**What to work on**
Put the lines between the one containing "Click the Keywords" and the one containing "pixels. (x=193, y=206)", inclusive, into a JSON list of strings, one string per line, skipping blank lines.
-- BEGIN --
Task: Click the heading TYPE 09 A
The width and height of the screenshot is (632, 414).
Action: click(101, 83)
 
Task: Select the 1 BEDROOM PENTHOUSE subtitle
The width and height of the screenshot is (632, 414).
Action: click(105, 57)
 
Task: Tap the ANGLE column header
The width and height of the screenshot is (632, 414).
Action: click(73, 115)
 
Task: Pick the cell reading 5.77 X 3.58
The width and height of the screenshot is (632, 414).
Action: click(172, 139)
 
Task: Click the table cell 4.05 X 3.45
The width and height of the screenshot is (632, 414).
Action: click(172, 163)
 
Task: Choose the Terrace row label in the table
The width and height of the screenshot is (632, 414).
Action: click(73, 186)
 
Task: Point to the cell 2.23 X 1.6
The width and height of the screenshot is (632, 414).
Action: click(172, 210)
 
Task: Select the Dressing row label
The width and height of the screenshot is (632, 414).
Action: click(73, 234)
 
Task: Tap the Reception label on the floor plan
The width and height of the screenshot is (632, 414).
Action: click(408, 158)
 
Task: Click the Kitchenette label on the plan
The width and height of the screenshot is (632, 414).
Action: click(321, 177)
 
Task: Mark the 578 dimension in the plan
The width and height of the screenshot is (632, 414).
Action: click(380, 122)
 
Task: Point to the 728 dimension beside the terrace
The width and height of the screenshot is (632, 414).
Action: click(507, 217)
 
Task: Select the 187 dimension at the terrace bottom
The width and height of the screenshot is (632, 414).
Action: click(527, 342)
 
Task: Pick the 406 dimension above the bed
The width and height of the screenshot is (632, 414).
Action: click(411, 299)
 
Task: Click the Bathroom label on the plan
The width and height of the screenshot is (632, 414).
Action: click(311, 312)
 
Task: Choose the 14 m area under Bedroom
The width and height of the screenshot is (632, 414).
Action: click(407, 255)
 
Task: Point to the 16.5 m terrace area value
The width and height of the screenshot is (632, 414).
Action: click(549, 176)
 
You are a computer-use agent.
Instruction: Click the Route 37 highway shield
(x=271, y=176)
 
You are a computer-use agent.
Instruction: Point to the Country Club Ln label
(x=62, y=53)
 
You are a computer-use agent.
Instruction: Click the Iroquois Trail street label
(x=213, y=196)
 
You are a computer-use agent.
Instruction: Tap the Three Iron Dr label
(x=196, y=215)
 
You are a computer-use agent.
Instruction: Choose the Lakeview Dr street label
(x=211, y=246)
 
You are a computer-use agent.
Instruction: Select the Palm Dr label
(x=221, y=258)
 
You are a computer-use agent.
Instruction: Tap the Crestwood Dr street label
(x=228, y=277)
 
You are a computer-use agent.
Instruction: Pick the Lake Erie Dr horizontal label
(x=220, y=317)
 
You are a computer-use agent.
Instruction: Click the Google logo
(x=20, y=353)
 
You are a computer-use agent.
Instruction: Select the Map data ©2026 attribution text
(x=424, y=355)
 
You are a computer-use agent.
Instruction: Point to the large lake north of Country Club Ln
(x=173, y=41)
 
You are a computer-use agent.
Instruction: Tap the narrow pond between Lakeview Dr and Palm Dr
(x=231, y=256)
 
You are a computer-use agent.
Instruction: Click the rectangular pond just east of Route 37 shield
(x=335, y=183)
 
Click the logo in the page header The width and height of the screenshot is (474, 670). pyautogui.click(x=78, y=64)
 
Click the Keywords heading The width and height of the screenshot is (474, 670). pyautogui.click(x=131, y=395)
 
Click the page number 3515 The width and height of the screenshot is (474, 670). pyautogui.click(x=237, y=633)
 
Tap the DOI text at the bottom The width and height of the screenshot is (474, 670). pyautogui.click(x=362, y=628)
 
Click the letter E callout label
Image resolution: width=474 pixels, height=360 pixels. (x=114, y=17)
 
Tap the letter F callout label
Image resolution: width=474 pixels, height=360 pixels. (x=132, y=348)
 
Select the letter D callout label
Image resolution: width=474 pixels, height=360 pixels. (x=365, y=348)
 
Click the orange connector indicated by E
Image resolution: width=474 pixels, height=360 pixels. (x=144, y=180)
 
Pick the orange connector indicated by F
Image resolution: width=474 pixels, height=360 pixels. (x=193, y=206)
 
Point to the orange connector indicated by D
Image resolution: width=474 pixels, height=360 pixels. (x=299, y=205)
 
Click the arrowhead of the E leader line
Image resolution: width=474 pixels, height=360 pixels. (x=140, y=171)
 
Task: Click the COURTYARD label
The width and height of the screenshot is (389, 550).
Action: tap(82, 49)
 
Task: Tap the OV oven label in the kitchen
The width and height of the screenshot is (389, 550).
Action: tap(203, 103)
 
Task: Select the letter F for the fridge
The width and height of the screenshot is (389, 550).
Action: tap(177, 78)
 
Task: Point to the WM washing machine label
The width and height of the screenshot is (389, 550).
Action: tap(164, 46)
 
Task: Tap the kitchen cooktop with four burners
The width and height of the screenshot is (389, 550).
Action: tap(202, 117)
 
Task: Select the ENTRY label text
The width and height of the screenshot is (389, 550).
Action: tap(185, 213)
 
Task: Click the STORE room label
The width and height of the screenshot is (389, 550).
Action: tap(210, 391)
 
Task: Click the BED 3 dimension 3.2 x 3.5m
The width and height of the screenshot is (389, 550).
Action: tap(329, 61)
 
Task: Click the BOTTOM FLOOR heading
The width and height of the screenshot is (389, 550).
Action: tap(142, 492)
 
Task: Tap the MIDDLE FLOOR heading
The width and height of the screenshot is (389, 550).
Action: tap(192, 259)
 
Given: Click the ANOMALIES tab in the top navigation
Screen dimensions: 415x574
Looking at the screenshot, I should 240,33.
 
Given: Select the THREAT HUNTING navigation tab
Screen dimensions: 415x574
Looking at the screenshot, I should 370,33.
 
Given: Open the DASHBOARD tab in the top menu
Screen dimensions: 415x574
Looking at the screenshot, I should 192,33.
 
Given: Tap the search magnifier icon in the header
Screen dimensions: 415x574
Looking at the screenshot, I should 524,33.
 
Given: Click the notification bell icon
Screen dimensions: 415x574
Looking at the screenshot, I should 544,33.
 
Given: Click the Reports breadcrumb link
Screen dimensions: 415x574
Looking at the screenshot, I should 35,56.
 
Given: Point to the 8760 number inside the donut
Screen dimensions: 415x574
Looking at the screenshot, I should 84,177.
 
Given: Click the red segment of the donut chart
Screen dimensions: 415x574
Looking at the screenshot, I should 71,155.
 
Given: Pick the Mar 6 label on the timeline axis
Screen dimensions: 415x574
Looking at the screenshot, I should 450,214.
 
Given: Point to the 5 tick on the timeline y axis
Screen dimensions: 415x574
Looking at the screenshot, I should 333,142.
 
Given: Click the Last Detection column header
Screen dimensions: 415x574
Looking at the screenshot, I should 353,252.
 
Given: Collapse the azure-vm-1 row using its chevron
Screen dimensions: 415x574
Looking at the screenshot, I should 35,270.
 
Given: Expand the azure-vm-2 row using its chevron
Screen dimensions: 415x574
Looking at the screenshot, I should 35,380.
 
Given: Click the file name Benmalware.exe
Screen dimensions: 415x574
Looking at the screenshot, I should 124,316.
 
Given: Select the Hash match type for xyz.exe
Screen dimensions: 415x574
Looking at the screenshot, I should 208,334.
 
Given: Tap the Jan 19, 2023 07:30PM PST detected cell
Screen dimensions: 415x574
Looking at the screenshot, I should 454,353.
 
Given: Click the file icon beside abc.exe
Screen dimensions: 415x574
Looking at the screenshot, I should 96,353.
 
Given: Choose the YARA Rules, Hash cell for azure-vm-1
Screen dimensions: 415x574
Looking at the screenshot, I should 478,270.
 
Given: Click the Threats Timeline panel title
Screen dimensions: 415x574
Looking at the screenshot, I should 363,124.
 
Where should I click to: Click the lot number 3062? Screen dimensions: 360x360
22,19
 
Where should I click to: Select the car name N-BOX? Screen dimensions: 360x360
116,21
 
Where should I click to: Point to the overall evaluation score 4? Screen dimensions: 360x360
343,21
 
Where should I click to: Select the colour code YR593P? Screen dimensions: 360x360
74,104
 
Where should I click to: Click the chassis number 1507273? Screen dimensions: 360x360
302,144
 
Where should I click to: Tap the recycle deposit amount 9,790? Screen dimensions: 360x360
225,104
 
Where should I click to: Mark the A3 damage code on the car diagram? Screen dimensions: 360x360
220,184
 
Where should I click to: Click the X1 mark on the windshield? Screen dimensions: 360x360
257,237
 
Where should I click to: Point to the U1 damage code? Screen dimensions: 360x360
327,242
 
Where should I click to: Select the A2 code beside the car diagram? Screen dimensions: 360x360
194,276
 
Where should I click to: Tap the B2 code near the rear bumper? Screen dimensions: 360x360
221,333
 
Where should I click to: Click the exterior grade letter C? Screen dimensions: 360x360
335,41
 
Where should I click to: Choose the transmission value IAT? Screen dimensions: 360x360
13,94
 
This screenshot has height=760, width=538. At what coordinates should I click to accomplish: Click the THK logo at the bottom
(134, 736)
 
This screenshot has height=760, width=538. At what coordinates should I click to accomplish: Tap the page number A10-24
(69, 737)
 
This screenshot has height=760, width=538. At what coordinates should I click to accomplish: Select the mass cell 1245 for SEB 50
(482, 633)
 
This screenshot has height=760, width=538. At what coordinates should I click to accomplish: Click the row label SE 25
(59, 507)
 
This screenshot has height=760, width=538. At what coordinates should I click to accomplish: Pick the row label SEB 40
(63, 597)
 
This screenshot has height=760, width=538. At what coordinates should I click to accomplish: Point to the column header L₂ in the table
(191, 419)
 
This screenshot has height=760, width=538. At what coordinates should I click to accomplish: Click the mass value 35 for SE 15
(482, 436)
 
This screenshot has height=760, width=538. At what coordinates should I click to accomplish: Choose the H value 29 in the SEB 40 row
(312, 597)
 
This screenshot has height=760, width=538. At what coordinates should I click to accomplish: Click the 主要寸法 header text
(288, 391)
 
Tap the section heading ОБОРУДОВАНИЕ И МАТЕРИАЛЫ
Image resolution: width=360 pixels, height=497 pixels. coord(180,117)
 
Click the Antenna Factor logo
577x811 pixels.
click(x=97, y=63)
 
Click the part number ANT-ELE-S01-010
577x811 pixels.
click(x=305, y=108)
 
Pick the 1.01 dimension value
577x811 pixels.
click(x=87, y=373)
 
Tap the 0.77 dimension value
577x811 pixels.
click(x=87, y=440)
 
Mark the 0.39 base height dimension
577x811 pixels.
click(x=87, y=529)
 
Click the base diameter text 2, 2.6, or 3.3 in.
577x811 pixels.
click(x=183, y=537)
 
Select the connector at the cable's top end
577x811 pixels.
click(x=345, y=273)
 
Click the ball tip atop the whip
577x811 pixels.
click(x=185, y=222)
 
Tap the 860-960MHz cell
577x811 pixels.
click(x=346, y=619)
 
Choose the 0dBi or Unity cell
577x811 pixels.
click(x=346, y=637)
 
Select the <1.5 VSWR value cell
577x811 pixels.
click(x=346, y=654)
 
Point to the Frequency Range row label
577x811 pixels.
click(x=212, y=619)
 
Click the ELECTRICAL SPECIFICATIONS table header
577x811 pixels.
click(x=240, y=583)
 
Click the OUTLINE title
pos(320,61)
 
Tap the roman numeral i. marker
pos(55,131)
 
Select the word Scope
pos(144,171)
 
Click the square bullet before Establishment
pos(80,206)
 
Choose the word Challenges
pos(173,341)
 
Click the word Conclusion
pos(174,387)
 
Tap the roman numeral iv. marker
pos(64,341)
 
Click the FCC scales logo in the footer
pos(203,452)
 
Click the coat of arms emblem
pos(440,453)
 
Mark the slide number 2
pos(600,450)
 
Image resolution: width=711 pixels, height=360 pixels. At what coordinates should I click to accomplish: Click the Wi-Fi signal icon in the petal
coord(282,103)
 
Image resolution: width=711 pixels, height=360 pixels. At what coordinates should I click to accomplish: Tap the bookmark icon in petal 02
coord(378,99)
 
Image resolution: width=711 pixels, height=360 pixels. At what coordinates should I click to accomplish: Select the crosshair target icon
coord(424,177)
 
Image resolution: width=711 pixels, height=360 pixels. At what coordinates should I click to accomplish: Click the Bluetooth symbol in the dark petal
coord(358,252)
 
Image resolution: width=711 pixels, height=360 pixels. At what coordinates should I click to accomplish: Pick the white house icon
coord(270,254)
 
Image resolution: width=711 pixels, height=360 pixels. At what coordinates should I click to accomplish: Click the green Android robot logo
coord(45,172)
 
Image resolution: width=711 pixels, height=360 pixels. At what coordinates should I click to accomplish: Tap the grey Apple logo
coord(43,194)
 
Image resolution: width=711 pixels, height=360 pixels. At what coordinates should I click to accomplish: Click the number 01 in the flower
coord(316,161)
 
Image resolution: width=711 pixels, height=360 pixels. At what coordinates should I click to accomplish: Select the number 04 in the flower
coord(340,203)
-- END --
**The completed task**
[
  "Click the Keywords heading The width and height of the screenshot is (474, 670). pyautogui.click(x=131, y=395)",
  "Click the page number 3515 The width and height of the screenshot is (474, 670). pyautogui.click(x=237, y=633)",
  "Tap the DOI text at the bottom The width and height of the screenshot is (474, 670). pyautogui.click(x=362, y=628)",
  "Click the letter E callout label",
  "Image resolution: width=474 pixels, height=360 pixels. (x=114, y=17)",
  "Tap the letter F callout label",
  "Image resolution: width=474 pixels, height=360 pixels. (x=132, y=348)",
  "Select the letter D callout label",
  "Image resolution: width=474 pixels, height=360 pixels. (x=365, y=348)",
  "Click the orange connector indicated by E",
  "Image resolution: width=474 pixels, height=360 pixels. (x=144, y=180)",
  "Pick the orange connector indicated by F",
  "Image resolution: width=474 pixels, height=360 pixels. (x=193, y=206)"
]